Retype the line in which "Image resolution: width=615" appears, then every line after it until the records end. Leave out the pictures.

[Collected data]
§
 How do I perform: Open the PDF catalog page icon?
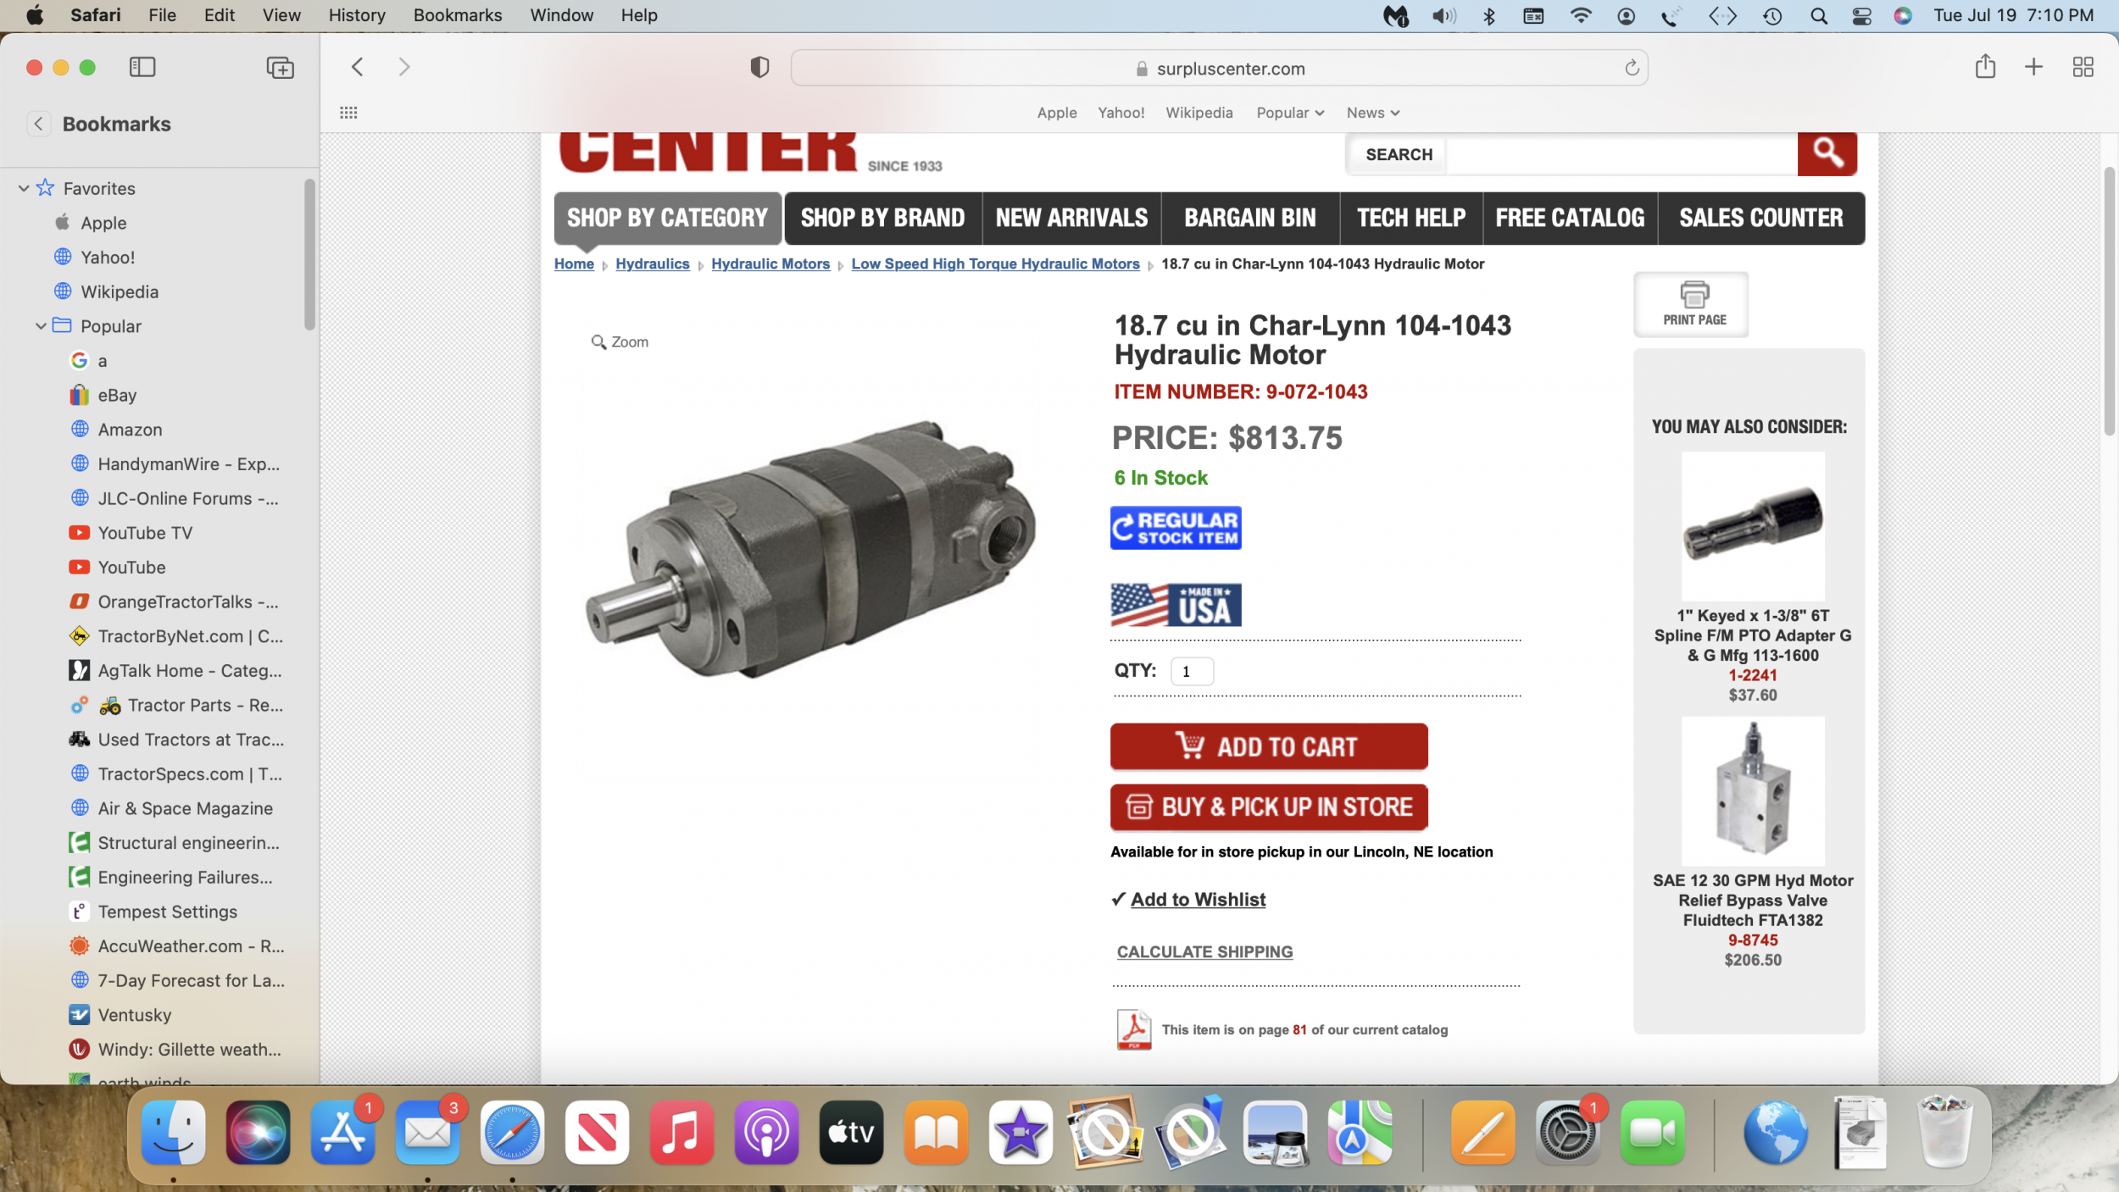coord(1133,1029)
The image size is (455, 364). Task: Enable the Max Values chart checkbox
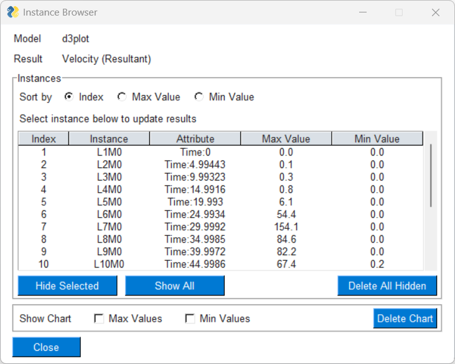99,319
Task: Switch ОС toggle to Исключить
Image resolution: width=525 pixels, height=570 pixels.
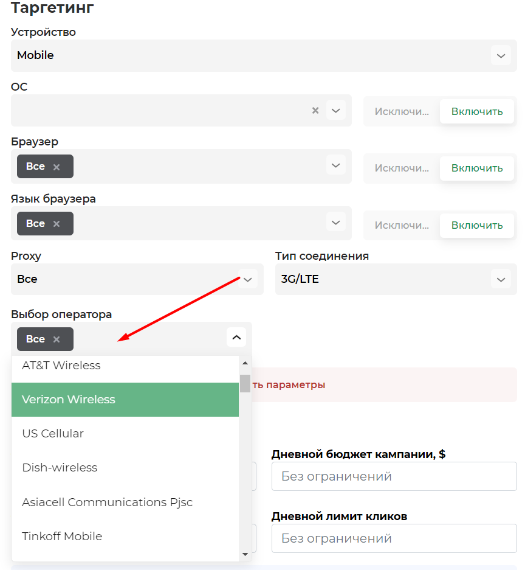Action: 402,111

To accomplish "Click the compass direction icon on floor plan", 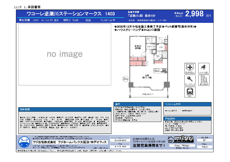I will (x=125, y=78).
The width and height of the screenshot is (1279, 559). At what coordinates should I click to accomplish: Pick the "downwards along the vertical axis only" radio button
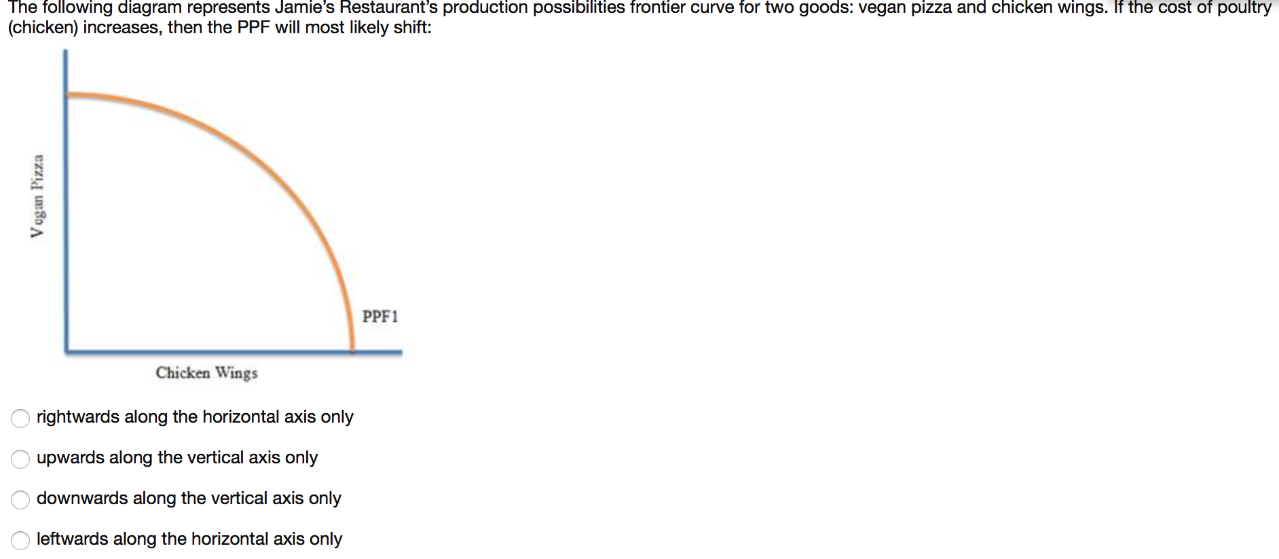20,499
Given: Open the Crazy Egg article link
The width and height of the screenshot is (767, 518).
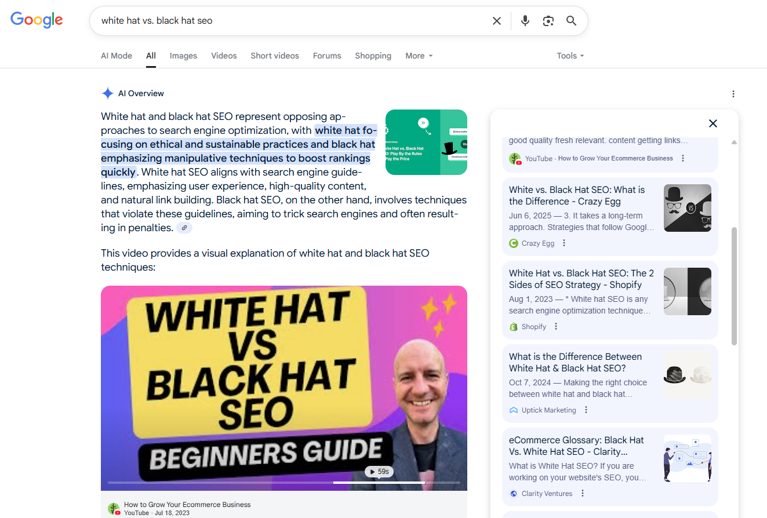Looking at the screenshot, I should pos(576,196).
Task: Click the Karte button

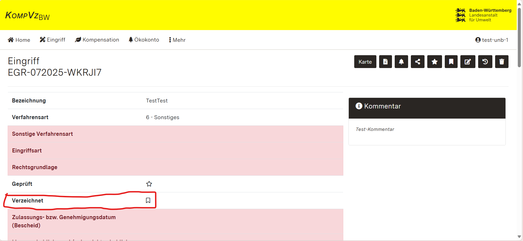Action: click(x=365, y=62)
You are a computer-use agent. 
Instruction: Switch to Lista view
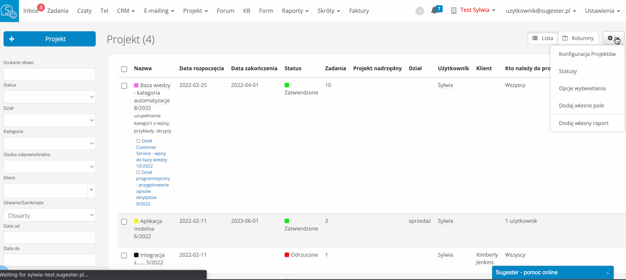(543, 38)
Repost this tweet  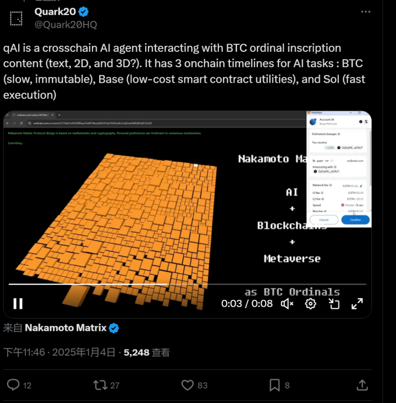100,385
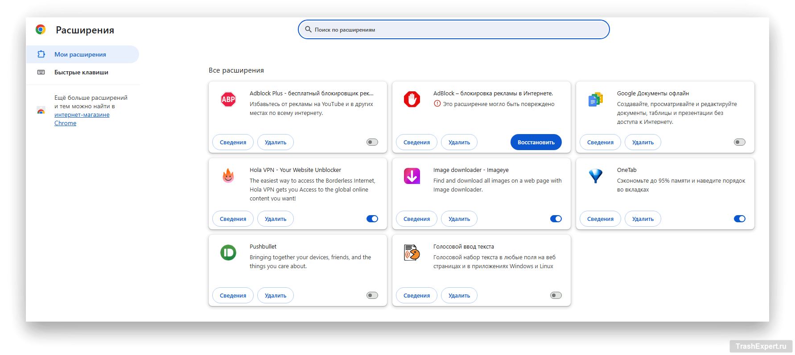Turn off the OneTab extension toggle
The width and height of the screenshot is (795, 355).
pyautogui.click(x=739, y=219)
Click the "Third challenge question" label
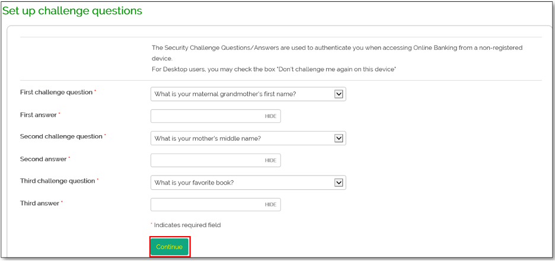The width and height of the screenshot is (555, 261). click(57, 181)
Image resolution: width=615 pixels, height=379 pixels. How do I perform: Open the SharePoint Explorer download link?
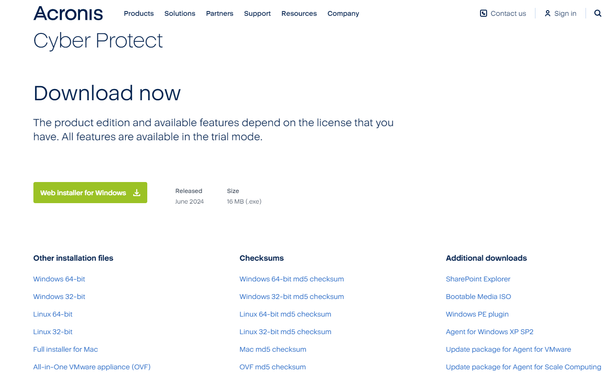[478, 279]
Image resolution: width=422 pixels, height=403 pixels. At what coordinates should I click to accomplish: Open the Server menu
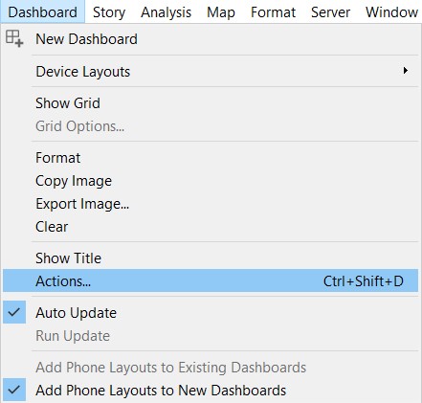pyautogui.click(x=330, y=12)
§
EXERCISE OUTPUT:
Image resolution: width=615 pixels, height=379 pixels. How do I perform: Open the SharePoint Explorer download link?
[478, 279]
Image resolution: width=422 pixels, height=403 pixels. At what coordinates should I click to accomplish: Open the Server menu
pyautogui.click(x=330, y=12)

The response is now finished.